§ **Exercise details**:
Answer these questions using the board governance text below:
(a) Who leads the Board's annual assessment process?
(b) How many female Directors are there currently, and who are they?
(c) Who is the Chairman of the Remuneration Committee?

§ **Text section**:
####
Following the appointment of new Directors to the Board, the Nomination Committee ensures that an induction
programme is arranged, including site visits and meeting with Senior Management personnel to enable them
to have a full understanding of the nature of the business, current issues within the Group as well as corporate
strategies.
The Board has an on-going evaluation process to assess its effectiveness and that of its Board Committees.
The annual assessment process is led by the Nomination Committee Chairperson. The evaluation of the Board
is based on specific criteria covering areas such as the Board mix and composition, quality of information and
decision making as well as Boardroom processes and activities whereas evaluation of performance of Directors
is based on fit and proper, contribution, calibre and personality. The evaluation results and comments by all
Directors are discussed at the Nomination Committee, which then makes recommendation to the Board.
In respect of the assessment for the financial year ended 30 June 2014, the Board was satisfied that the Board
as a whole and its Board Committees had discharged their duties and responsibilities effectively. The Board
is of the view that its present composition is optimal based on the Group’s operations and that it reflects a fair
mix of financial, technical and business experiences that are important to the stewardship of the Group.
The Group promotes corporate culture that embraces gender diversity when determining composition of
employees at all level from a diverse pool of qualified candidates. Although the Board does not endorse quotas,
it does commit to having an increasing representation of women in senior positions on the Board and in the
Group. The Board through the Nomination Committee reviews the proportion of the female to male Board
Members during recruitment and annual assessment of the Directors’ performance taking into consideration
the appropriate skills, experience and characteristics required of the Board Members, in the context of the
needs of the Group. Currently, there are two (2) female Directors, namely Mdm Tiong Choon and Dato’ Wong
Lee Yun.
2.3 Remuneration Committee
The Remuneration Committee is made up entirely of Non-Executive Directors, of whom two-third (2/3) are
independent.
The following Directors are members of the Remuneration Committee:-
Chairman - Mr John Leong Chung Loong (Independent Non-Executive Director)
Members - Datuk Talib Bin Haji Jamal (Independent Non-Executive Director)
- Dato’ Sri Dr. Tiong Ik King (Non-Independent Non-Executive Director)
The Remuneration Committee is responsible to recommend to the Board the framework, remuneration package
and where appropriate, performance related pay schemes for Executive Directors.
Remuneration packages of both Executive Directors and Non-Executive Directors are a matter to be decided
by the Board as a whole, taking into consideration the recommendations of the Remuneration Committee,
to ensure that the Level and make-up of remuneration are sufficient to attract and retain the Board Members
needed to run the Company successfully.
The remuneration of the Executive Directors consists of basic salary and bonus. Other benefits customary to
the Group are made available as appropriate. In the case of the CEO, a variable component of his remuneration
is structured so as to link rewards to his performance.
####
§ **Data listing**:
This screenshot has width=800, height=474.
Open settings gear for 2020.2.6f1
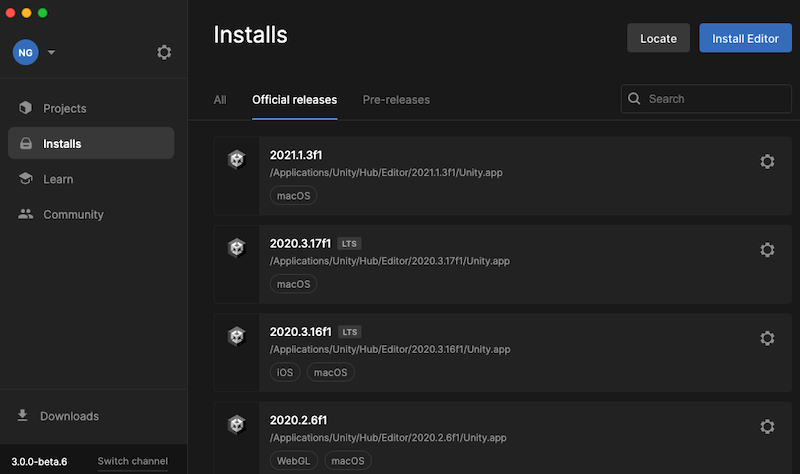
####
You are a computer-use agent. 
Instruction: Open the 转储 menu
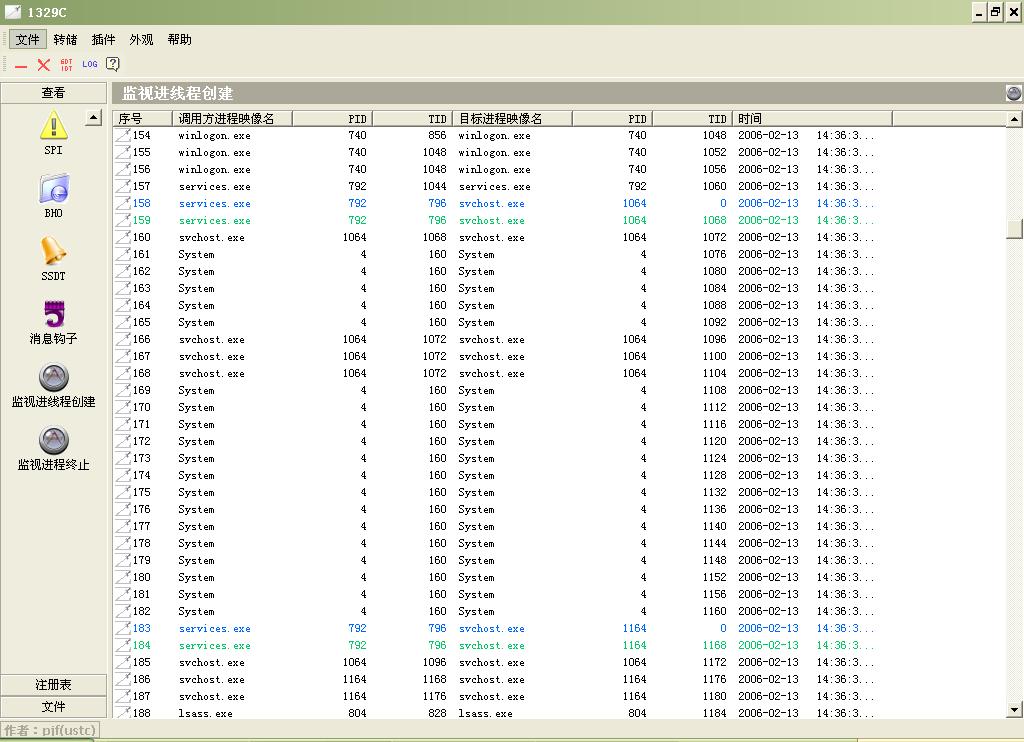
####
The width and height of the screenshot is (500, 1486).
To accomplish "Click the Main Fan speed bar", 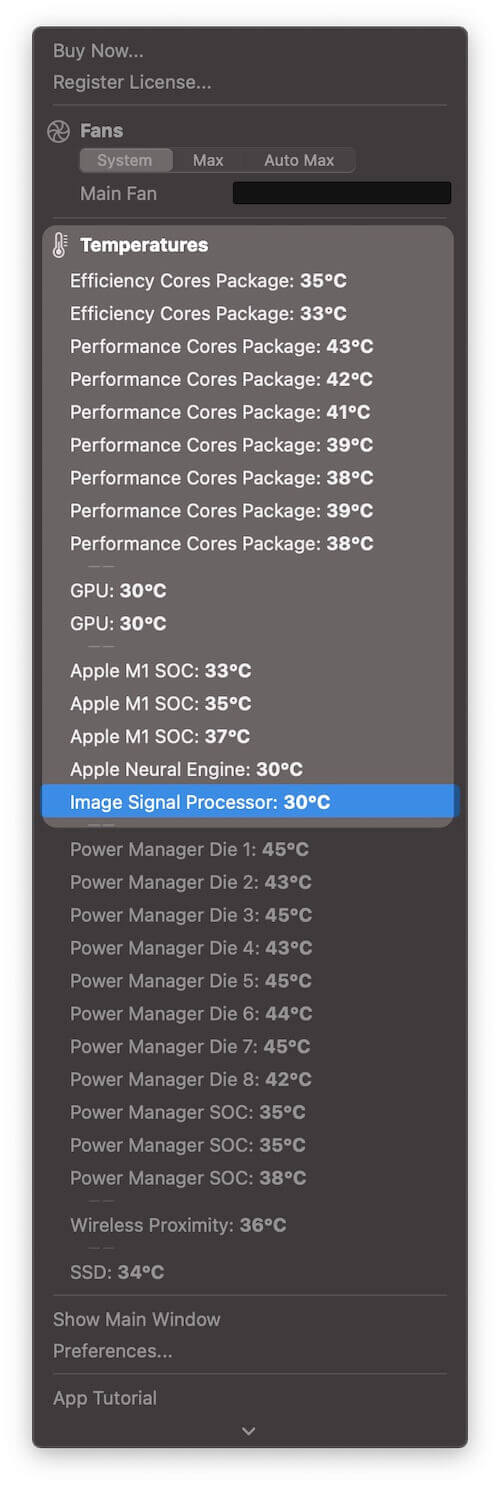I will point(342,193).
####
§ **Solution**:
(a) The Nomination Committee Chairperson.
(b) There are two: Mdm Tiong Choon and Dato’ Wong Lee Yun.
(c) Mr John Leong Chung Loong, an Independent Non-Executive Director.